→ Assignment:
Copy the lines below exactly. Start at the first and finish with the line containing "The width and height of the screenshot is (700, 460).".

- Opening Delimiter -

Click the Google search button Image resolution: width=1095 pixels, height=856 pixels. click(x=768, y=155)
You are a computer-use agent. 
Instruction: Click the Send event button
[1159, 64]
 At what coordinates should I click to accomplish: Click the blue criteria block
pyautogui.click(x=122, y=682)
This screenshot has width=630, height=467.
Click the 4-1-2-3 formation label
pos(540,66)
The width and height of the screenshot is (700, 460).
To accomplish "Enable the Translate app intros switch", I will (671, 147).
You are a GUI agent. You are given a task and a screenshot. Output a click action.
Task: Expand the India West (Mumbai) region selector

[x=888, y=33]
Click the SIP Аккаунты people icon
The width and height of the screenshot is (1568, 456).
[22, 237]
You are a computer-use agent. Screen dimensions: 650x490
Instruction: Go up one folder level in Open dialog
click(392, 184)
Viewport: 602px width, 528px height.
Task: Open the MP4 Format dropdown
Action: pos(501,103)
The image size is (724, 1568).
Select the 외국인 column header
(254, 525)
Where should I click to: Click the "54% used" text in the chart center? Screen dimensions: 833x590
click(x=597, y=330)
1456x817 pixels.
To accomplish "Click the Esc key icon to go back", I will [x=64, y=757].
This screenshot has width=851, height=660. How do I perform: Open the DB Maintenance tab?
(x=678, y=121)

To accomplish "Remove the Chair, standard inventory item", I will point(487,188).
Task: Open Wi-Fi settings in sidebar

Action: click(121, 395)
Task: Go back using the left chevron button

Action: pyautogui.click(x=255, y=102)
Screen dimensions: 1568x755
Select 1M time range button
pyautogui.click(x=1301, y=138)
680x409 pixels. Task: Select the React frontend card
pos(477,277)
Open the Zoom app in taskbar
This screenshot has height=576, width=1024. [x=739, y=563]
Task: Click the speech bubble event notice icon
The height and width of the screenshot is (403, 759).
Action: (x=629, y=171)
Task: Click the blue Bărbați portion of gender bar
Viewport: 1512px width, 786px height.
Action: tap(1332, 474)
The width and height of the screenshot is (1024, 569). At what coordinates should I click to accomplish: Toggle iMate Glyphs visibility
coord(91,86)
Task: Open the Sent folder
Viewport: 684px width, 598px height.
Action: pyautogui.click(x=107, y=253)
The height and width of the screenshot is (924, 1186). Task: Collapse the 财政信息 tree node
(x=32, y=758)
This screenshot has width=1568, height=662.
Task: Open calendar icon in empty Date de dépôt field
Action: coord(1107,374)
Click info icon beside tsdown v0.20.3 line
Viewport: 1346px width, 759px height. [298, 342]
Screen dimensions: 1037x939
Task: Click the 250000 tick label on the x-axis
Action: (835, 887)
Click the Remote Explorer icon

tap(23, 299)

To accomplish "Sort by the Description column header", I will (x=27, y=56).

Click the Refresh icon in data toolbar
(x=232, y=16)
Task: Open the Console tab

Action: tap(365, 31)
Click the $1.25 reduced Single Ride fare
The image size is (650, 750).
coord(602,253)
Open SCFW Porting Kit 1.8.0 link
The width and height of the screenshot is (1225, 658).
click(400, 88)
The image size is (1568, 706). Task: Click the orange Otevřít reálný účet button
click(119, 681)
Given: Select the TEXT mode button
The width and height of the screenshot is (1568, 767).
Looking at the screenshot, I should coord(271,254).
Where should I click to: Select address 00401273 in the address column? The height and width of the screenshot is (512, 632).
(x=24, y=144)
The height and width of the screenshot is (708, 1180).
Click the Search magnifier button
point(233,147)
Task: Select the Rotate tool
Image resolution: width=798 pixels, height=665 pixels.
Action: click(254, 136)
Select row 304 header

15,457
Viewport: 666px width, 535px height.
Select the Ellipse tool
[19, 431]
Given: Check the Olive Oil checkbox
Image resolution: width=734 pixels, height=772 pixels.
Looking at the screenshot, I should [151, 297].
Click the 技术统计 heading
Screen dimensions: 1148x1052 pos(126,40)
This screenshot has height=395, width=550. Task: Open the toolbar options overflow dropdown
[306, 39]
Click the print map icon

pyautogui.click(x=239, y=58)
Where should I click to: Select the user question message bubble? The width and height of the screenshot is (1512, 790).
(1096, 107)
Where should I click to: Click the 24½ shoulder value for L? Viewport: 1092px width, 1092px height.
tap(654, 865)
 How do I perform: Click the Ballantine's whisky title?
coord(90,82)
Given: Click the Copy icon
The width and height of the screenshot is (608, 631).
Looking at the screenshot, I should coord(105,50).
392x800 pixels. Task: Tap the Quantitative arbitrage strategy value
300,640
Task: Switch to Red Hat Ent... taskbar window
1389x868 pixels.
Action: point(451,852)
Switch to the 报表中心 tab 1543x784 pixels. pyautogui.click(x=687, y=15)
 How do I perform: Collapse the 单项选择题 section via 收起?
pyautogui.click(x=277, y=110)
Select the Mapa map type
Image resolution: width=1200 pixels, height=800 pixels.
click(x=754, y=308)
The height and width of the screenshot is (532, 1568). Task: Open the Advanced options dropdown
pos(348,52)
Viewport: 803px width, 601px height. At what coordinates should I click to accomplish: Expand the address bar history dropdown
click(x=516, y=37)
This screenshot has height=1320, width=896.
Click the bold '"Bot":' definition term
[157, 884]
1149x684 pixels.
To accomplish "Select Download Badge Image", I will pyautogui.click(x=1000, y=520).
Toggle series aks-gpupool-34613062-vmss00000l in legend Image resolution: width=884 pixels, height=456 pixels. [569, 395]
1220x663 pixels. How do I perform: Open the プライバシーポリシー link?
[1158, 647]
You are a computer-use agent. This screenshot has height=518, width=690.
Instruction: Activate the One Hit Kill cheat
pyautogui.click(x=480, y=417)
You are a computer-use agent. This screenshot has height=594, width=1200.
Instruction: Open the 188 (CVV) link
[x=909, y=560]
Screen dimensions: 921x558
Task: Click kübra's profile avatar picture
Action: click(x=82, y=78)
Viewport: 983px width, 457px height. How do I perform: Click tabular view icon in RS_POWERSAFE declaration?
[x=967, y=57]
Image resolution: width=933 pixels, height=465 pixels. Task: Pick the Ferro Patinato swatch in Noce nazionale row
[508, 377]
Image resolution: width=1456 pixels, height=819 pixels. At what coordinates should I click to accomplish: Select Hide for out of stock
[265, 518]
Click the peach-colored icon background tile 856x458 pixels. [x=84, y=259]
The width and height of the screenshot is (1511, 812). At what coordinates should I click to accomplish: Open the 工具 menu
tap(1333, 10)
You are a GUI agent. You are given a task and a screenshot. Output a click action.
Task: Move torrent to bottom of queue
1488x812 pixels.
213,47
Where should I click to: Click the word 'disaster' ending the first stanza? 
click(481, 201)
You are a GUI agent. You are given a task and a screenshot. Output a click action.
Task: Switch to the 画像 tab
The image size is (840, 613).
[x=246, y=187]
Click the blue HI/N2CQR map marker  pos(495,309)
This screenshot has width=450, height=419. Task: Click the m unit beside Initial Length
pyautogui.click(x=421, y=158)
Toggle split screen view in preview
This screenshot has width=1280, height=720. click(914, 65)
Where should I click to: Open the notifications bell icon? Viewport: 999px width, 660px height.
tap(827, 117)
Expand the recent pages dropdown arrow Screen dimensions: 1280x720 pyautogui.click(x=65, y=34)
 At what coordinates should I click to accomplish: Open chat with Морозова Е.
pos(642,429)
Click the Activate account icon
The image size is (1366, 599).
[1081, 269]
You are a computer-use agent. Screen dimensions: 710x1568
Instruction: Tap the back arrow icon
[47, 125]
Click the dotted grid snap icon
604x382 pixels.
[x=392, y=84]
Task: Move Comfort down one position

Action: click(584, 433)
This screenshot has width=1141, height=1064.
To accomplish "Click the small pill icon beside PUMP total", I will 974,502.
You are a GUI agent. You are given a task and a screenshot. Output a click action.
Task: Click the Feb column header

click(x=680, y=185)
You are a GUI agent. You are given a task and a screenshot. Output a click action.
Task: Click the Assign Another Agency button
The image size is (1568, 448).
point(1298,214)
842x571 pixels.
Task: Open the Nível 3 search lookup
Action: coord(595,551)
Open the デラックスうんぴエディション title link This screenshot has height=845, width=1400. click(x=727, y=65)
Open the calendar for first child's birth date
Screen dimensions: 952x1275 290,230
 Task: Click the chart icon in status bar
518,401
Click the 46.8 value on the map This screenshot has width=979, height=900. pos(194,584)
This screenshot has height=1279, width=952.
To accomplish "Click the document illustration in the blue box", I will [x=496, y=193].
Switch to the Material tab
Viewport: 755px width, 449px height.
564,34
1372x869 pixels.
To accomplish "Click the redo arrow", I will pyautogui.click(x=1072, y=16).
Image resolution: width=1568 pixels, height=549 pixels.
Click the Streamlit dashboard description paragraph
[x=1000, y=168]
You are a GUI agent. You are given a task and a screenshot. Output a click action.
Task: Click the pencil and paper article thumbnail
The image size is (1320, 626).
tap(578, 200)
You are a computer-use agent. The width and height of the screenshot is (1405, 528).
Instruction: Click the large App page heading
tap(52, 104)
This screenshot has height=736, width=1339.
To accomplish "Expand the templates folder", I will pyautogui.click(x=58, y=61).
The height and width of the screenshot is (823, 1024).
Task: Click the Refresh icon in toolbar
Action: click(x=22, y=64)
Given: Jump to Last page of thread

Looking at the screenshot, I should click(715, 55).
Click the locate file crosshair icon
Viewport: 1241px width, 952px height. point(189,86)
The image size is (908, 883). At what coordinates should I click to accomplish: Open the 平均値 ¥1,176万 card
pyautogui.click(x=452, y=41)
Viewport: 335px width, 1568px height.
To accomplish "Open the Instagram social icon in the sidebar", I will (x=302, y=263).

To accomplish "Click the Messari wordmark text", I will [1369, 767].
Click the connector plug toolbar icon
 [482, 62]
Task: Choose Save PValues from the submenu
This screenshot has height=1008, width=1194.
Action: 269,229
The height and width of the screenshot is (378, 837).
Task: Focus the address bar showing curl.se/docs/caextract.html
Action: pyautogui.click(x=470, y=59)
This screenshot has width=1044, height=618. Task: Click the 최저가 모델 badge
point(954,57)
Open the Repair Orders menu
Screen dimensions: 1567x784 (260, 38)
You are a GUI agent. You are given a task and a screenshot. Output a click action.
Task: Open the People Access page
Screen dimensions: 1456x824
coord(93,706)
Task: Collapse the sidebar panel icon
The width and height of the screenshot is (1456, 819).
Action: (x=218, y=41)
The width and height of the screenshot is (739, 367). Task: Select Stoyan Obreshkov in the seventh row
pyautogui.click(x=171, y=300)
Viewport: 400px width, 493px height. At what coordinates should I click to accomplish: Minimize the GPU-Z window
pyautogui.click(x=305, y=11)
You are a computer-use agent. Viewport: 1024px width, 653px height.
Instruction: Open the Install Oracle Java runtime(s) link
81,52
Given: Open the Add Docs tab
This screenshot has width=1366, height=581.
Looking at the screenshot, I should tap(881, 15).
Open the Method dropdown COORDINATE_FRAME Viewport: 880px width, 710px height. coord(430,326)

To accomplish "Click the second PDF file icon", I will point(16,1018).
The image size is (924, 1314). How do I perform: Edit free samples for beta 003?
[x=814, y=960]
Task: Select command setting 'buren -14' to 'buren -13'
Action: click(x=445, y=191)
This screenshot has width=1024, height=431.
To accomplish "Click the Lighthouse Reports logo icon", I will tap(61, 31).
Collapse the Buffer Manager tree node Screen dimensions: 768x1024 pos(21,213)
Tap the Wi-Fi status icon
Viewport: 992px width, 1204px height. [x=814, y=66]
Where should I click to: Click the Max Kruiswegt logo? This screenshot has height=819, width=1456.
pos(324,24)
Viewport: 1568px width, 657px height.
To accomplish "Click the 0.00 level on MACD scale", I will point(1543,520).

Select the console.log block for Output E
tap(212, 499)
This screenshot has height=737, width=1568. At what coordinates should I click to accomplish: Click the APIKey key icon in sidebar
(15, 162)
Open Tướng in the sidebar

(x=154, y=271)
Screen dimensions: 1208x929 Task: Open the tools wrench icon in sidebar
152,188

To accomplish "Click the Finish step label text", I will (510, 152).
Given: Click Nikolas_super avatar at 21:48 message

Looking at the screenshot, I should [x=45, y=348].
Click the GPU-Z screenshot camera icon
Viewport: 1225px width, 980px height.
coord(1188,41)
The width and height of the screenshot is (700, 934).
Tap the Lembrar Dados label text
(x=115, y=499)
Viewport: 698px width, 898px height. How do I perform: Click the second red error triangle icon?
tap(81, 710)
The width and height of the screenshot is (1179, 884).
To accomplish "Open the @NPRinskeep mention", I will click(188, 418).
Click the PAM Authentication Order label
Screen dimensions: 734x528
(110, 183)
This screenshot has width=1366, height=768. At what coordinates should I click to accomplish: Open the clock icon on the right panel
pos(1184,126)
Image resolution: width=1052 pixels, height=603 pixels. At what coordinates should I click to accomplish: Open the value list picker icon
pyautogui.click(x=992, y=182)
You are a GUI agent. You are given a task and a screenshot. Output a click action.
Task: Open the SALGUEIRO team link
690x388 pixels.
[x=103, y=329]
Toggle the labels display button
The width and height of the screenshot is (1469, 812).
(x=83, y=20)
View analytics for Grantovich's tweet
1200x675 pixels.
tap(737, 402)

- Closing Delimiter -

→ Output for this exercise:
Click the Google search button Image resolution: width=1095 pixels, height=856 pixels. click(x=768, y=155)
You are a computer-use agent. 
Instruction: Click the Send event button
[1159, 64]
 At what coordinates should I click to accomplish: Click the blue criteria block
pyautogui.click(x=122, y=682)
This screenshot has width=630, height=467.
Click the 4-1-2-3 formation label
pos(540,66)
The width and height of the screenshot is (700, 460).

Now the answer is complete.